CloverETL
Developer(s) | Javlin Inc. |
---|---|
Initial release | 2002 |
Stable release | 4.1.1 / December 3, 2015 |
Development status | Active |
Operating system | Cross-platform |
Type | ETL tools |
License | dual LGPL, commercial |
Website | http://www.cloveretl.com/ |
CloverETL is a Java-based data integration ETL platform for rapid development and automation of data transformations, data cleansing, data migration and distribution of data into applications, databases, cloud and data warehouses. The product family starts with an open source runtime engine and limited Community edition of visual data transformation Designer. CloverETL's commercial offerings include a fully featured Designer and Server and Cluster platforms. The Server adds automation and workflow orchestration, allowing users to deploy fully automated production environments, with the possibility to scale to a cluster for added performance and robustness. Its goal is to be flexible and light-footed, so that it can be customized and embedded into third party applications. The open source and commercial products are developed and supported by Javlin, a data integration software and solutions provider.
Javlin's offices are located in the Washington DC area; London, UK; Frankfurt, Germany and Prague, Czech Republic and serve customers all over the world. With approximately 60 employees, Javlin serves more than 3,000 customers, including five OEM partners.[1] Parts of the CloverETL platform – the Engine, Designer, and Server – can be embedded on an OEM basis.
Customers include Oracle, Initiate Systems/IBM, Comcast, SUNY, and other Fortune 500 companies.
History
In 2002, the CloverETL project – named jETeL – was launched as the first Java-based open source ETL tool. In 2006, it was renamed to clover.ETL, followed by CloverETL, now a registered trademark, in 2009. Starting out as a proof of concept, its purpose was to bring the performance and functionality of big enterprise ETL tools to regular users who, at the time, did not have access to enterprise-level systems. Over time, it evolved into a data integration toolset ranging from the original core library (CloverETL Engine) to a full-fledged enterprise platform.

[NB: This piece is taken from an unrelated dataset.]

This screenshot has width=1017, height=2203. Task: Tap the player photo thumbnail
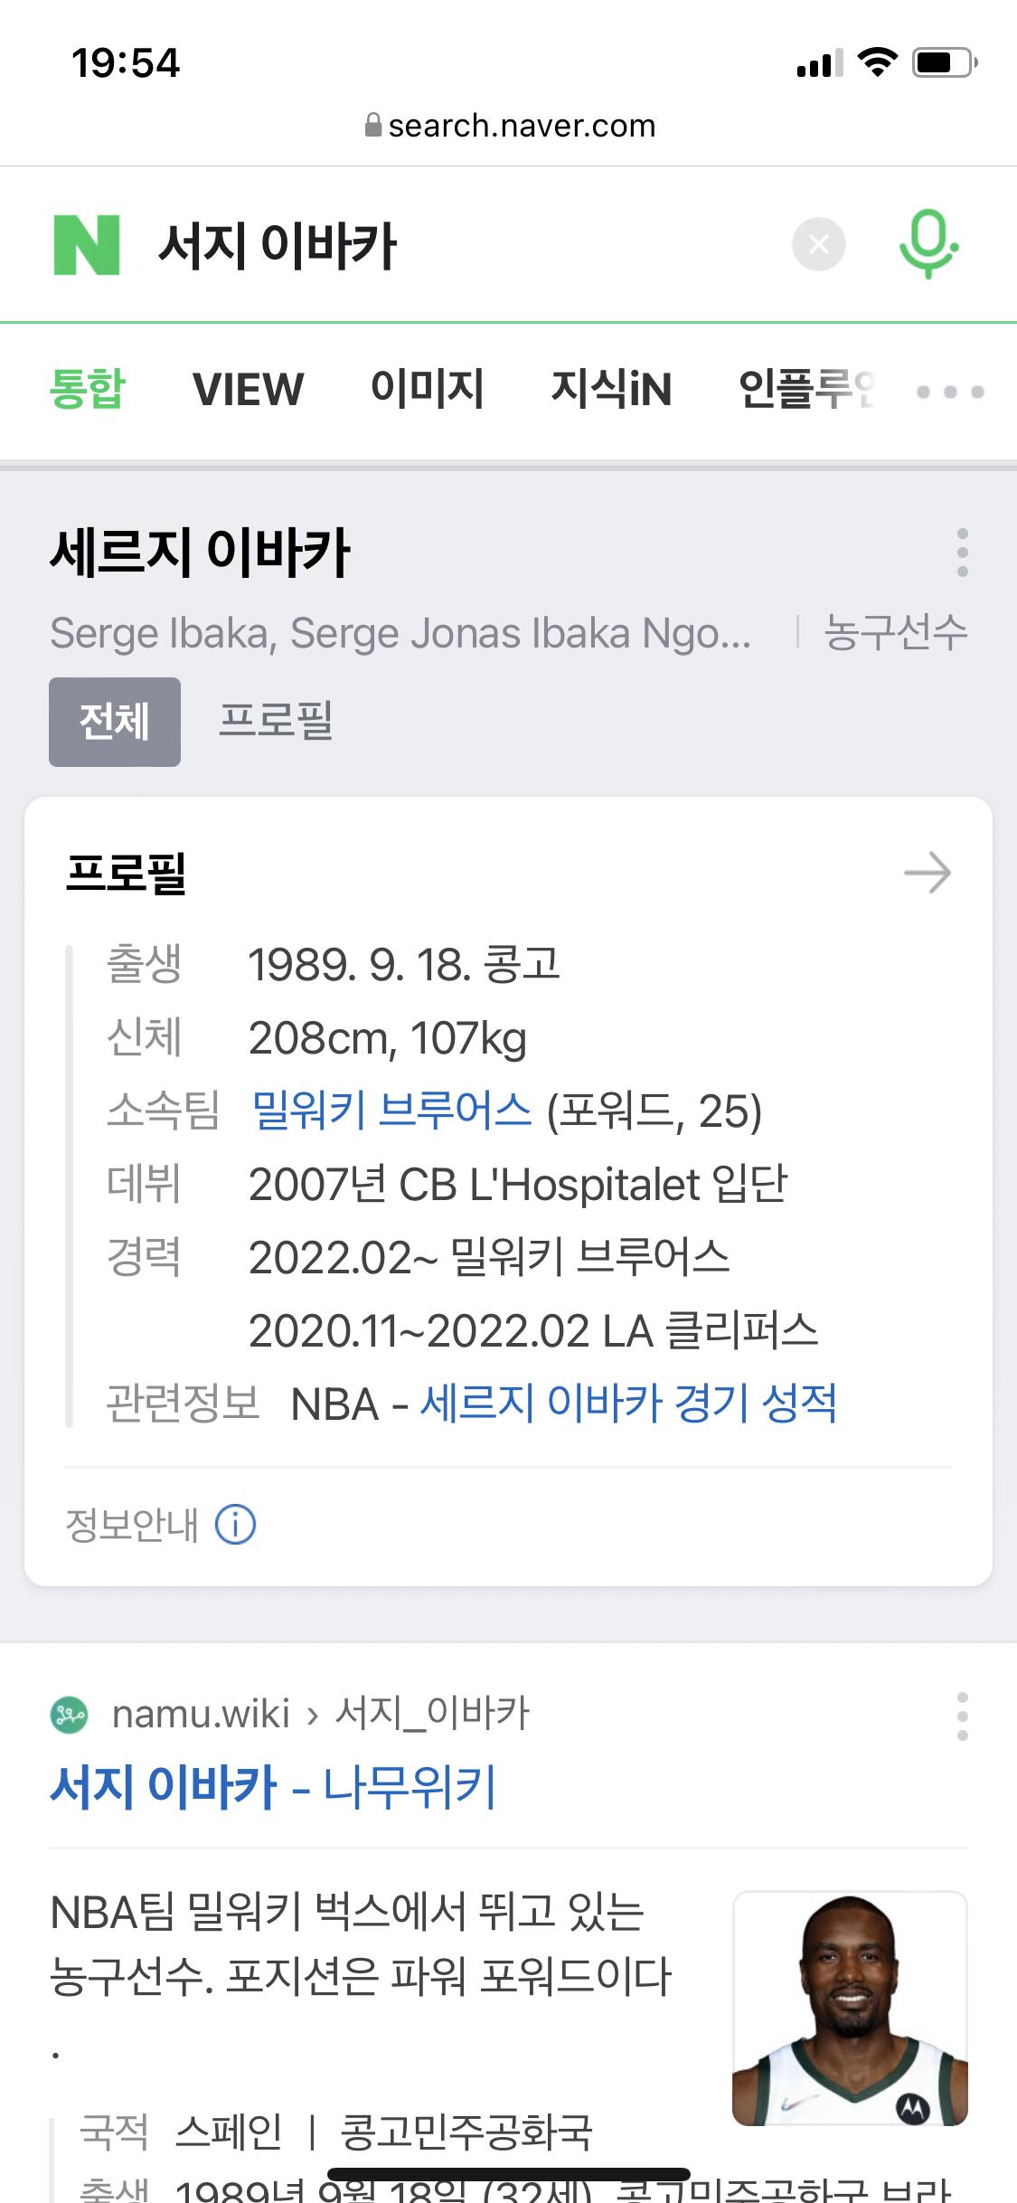(849, 2008)
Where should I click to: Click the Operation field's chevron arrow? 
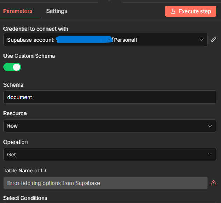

The CloverETL Engine is offered for free under LGPL with vendor support for the open-source ETL community.[2] In 2010, a visual data transformation designer was also made public for free use.
Javlin, the official developer and support of CloverETL, was founded in 2005 under the name “Javlin Consulting”. The company’s founder and president, David Pavlis, is also the creator of CloverETL.
Architecture
CloverETL is a Java-based ETL tool with open source components. It is either used in standalone mode – as a command-line or server application – or embedded in other applications – as a Java library. CloverETL is accompanied by the CloverETL Designer graphical user interface available as either an Eclipse plug-in or standalone application.
A data transformation in CloverETL is represented by a transformation dataflow, or graph, containing a set of interconnected components joined by edges. A component can either be a source (reader), a transformation (reformat, sort, filter, joiner, etc.) or a target (writer). The edges act as pipes, transferring data from one component to another. Each edge has a certain metadata assigned to it that describes the format of the data it transfers. The transformation graphs are represented in XML files and can be dynamically generated.
Each component runs in a separate thread and acts either as a consumer or a producer. This is used to drive data through the transformation for both simple and complex graphs and makes the platform extendable by building custom components, connections etc. Transformation graphs can then be combined into a jobflow, which defines the sequence in which the individual graphs are executed.
Fundamental aspects
- Java based – supported platforms include Windows, Unix, Linux, OS X and others
- Visual design – data transformations are designed visually in the CloverETL Designer (based on Eclipse java)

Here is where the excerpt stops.